**PROVIDED DATA**
[Start of section]
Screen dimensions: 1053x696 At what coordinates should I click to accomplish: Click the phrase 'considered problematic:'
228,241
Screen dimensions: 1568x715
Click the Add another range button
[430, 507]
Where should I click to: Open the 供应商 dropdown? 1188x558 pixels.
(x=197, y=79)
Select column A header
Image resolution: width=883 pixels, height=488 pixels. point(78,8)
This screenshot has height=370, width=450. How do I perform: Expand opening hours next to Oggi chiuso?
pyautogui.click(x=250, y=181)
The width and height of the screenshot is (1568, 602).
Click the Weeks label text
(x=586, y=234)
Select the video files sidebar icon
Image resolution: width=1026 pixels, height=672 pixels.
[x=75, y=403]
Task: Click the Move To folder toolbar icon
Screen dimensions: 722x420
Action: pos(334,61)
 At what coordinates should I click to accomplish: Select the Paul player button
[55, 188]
[End of section]
Copy every line of the data above exactly.

Screen dimensions: 1053x696 At what coordinates should I click to accomplish: Click the phrase 'considered problematic:'
228,241
Screen dimensions: 1568x715
Click the Add another range button
[430, 507]
Where should I click to: Open the 供应商 dropdown? 1188x558 pixels.
(x=197, y=79)
Select column A header
Image resolution: width=883 pixels, height=488 pixels. point(78,8)
This screenshot has height=370, width=450. How do I perform: Expand opening hours next to Oggi chiuso?
pyautogui.click(x=250, y=181)
The width and height of the screenshot is (1568, 602).
Click the Weeks label text
(x=586, y=234)
Select the video files sidebar icon
Image resolution: width=1026 pixels, height=672 pixels.
[x=75, y=403]
Task: Click the Move To folder toolbar icon
Screen dimensions: 722x420
Action: pos(334,61)
 At what coordinates should I click to accomplish: Select the Paul player button
[55, 188]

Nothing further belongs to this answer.